Trimming unwanted characters from string

  • I have a column with 'name/dept' or 'name-dept', such as 'jones/1234' or 'jones-1234'.

    Is there a function or functions I can use in SQL Server 2005 to give me just the name? 'Jones'.

    Obviously the name is different on records, like Jones or McDonald.

  • karthur (4/9/2009)


    I have a column with 'name/dept' or 'name-dept', such as 'jones/1234' or 'jones-1234'.

    Is there a function or functions I can use in SQL Server 2005 to give me just the name? 'Jones'.

    Obviously the name is different on records, like Jones or McDonald.

    No, but you could roll your own. Is the delimiter between the name and the unwanted bit consistent, either "/" or "-"?

    How many of these "-" can you have in any one value?

    β€œWrite the query the simplest way. If through testing it becomes clear that the performance is inadequate, consider alternative query forms.” - Gail Shaw

    For fast, accurate and documented assistance in answering your questions, please read this article.
    Understanding and using APPLY, (I) and (II) Paul White
    Hidden RBAR: Triangular Joins / The "Numbers" or "Tally" Table: What it is and how it replaces a loop Jeff Moden

  • For a one off you can use a combination of PATINDEX and LEFT for a quick and dirty way of trimming out the names you need. As below, the assumptions are the name will always be at the beginning of the string and the seperating char will always be either '-' or '/':

    --Create test table

    create table #test (NameTrim varchar(20))

    --Populate with gumpf

    insert into #test

    select 'jones/1234' union all

    select 'Jones-1234' union all

    select 'McDonald/56780' union all

    select 'Goddard-098765'

    --Extract required info

    select

    NameTrim,

    case when PATINDEX('%-%', NameTrim) > 0

    then left(NameTrim,PATINDEX('%-%', NameTrim)-1)

    when PATINDEX('%/%', NameTrim) > 0

    then left(NameTrim,PATINDEX('%/%', NameTrim)-1)

    else NameTrim

    end as NameTrimmed

    from #test

    However, if (more likely) this is something that you will need to do often, just create a UDF you pass the string and character to (or possible characters if you don't know at that stage) which returns the trimmed out portion. Hope that makes sense.

    --------
    [font="Tahoma"]I love deadlines. I like the whooshing sound they make as they fly by. -Douglas Adams[/font]

  • Hi

    @rob-2

    Thanks for sample data! πŸ˜‰

    Try this:

    DECLARE @test-2 table (NameTrim varchar(20))

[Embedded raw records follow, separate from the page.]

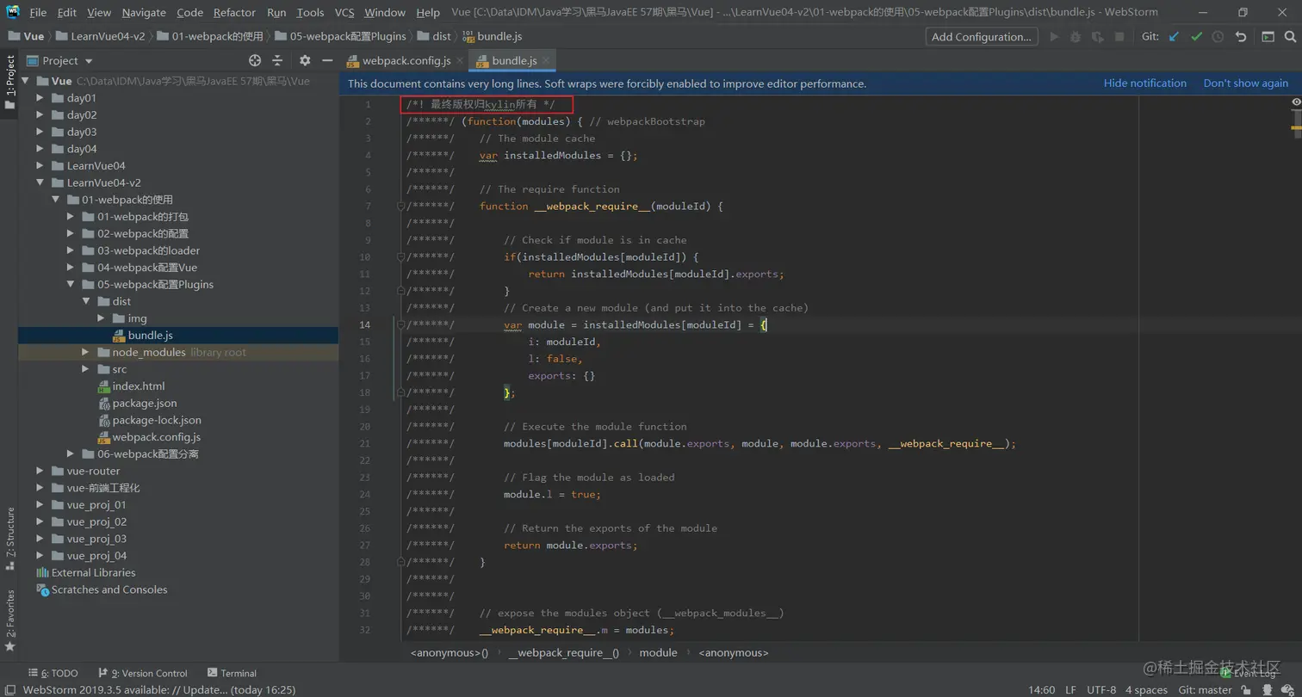Click locate-in-project crosshair icon
This screenshot has height=697, width=1302.
point(255,60)
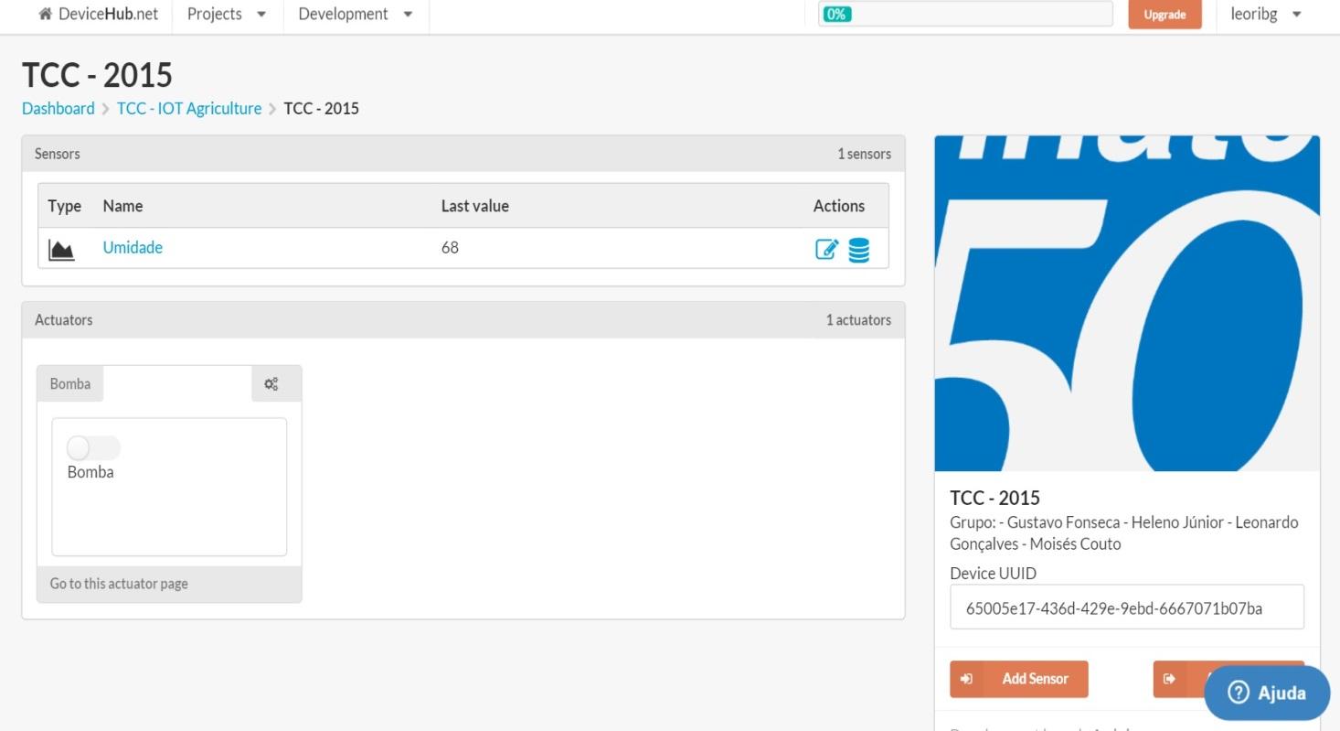The image size is (1340, 731).
Task: Click icon on the partially hidden orange button
Action: coord(1169,679)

    ---Populate with gumpf

    insert into @test-2

    select 'jones/1234' union all

    select 'Jones-1234' union all

    select 'McDonald/56780' union all

    select 'Goddard-098765'

    SELECT LEFT(NameTrim, PATINDEX('%[0-9_/-]%', NameTrim) - 1)

    FROM @test-2

    Greets

    Flo

  • also check SSC (this site) for scripts "split function".

    Johan

    Learn to play, play to learn !

    Dont drive faster than your guardian angel can fly ...
    but keeping both feet on the ground wont get you anywhere :w00t:

    - How to post Performance Problems
    - How to post data/code to get the best help[/url]

    - How to prevent a sore throat after hours of presenting ppt

    press F1 for solution, press shift+F1 for urgent solution πŸ˜€

    Need a bit of Powershell? How about this

    Who am I ? Sometimes this is me but most of the time this is me

  • Nice Flo, much neater! Think I need to go read up on pattern matching... πŸ˜‰

    Both our examples fall foul of this set though (mine on the later slash in HaveNow and the other on NoSplit)

    --Create the test table

    declare @test-2 table (NameTrim varchar(20))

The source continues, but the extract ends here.